Nicht alle tierischen Fabelwesen sind indes Chimären. Die Muhkälber, Grauelkatzen, Bullkater oder Erbsenböcke, die mit feurigen Augen und in wechselnder Form die Menschen erschrecken, sind dämonische Vertreter häuslicher Tierarten. Oft verbergen sich in ihrer Gestalt menschliche Wiedergänger, auf denen ein Fluch lastet. Am häufigsten unter diesen in der Sagenforschung anheimelnd "Dorftiere" genannten Kreaturen ist der schwarze Geisterhund, den man in Ostfriesland als Talwiespudel, im Münsterland als Swatte Rüen, im Rheinischen als Zubbelsdeer und in Bayern und Österreich als Wauggl kennt. Hier wie bei anderen Fabeltieren zeigen Karten die genaue geographische Verteilung der oft mundartlichen Namen.
Die Tier-Ungeheuer, einst Schreckenselemente eines lebendigen Volksglaubens, sind weitgehend in Vergessenheit geraten oder als Marktplatz-Standbilder und Comicfiguren zur Touristenfolklore geworden. Mit ihrem Buch haben die Autoren nun einen würdigen Schutzraum geschaffen, der Mümmelkater, Knüppelhund, Totenkopfspinne und all ihre Mitmonster vor der restlosen Verniedlichung bewahrt.

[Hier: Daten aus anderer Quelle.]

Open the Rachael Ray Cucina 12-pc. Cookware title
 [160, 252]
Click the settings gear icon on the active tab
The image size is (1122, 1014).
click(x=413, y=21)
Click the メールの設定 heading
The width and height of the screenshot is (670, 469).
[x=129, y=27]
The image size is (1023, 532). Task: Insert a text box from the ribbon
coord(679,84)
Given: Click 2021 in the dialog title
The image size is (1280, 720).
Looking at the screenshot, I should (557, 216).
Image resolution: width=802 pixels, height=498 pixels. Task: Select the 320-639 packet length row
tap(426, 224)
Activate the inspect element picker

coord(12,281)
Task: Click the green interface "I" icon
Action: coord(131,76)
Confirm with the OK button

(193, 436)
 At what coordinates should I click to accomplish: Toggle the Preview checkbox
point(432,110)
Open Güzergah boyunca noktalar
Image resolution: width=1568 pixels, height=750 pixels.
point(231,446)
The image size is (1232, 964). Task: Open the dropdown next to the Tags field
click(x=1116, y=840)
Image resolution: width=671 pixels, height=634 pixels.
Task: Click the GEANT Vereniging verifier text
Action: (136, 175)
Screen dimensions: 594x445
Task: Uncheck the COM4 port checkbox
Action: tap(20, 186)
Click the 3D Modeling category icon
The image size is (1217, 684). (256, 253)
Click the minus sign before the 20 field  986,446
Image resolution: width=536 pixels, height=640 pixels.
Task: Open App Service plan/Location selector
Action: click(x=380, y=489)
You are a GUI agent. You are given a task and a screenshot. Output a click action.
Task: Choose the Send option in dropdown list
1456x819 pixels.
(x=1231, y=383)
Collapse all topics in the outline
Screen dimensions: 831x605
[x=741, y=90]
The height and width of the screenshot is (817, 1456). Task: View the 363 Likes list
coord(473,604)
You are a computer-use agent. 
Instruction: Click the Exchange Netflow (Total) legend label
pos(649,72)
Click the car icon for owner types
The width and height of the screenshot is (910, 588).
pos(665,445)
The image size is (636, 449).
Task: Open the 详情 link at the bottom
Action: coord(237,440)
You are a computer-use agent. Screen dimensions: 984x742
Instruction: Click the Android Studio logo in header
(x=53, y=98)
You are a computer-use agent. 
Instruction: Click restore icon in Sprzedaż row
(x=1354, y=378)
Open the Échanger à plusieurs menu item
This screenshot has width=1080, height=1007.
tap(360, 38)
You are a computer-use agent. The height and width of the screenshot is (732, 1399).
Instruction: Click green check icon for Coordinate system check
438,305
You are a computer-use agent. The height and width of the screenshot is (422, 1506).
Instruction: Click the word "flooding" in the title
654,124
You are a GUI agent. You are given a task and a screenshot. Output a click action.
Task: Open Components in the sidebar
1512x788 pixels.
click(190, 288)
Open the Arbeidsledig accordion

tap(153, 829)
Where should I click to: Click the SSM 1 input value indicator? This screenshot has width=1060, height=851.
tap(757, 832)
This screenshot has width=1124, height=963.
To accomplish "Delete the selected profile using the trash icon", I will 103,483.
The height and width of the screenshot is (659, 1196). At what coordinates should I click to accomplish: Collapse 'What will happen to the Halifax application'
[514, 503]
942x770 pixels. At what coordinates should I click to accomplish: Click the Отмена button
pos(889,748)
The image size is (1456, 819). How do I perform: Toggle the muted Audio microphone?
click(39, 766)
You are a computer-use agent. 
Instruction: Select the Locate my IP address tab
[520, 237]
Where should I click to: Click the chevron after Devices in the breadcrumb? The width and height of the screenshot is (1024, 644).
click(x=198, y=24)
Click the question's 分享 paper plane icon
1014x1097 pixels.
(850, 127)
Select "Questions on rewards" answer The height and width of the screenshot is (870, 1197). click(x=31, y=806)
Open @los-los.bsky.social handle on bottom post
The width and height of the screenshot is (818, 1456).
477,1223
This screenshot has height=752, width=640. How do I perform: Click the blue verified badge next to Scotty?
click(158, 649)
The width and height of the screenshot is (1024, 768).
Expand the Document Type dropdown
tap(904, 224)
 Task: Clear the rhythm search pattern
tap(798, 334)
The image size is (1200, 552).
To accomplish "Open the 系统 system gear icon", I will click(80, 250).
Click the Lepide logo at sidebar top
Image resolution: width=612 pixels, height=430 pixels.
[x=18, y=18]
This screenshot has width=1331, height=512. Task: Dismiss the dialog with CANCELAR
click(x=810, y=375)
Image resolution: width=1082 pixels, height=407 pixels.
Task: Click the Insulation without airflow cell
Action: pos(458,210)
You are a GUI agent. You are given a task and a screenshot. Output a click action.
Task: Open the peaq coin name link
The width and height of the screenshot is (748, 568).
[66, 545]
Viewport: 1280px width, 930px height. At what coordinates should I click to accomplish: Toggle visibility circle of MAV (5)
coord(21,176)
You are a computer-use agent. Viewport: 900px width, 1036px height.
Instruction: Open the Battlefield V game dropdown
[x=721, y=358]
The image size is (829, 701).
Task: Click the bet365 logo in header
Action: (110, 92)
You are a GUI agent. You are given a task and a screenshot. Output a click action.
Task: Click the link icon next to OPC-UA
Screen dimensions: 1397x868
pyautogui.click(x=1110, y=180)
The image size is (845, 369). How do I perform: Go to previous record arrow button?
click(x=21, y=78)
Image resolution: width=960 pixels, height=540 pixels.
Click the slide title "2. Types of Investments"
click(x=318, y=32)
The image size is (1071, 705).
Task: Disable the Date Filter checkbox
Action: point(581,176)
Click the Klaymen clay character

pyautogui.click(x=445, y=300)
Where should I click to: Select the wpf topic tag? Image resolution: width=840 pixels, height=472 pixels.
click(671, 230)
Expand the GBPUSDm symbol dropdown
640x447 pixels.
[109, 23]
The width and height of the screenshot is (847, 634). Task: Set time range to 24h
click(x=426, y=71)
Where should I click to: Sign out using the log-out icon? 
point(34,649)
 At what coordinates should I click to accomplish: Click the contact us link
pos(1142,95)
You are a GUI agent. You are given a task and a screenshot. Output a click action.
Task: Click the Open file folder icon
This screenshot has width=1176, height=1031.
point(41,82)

Aber werden sie auch ruhig in ihrem papierenen Fabeltierpark bleiben? Bei Untoten weiß man nie. WOLFGANG KRISCHKE
Florian Schäfer, Janin Pisarek und Hannah Gritsch: "Fabeltiere". Tierische Fabelwesen der deutschsprachigen Mythen, Märchen und Sagen.
Böhlau Verlag, Köln 2023. 256 S., Abb., geb., 39,- Euro.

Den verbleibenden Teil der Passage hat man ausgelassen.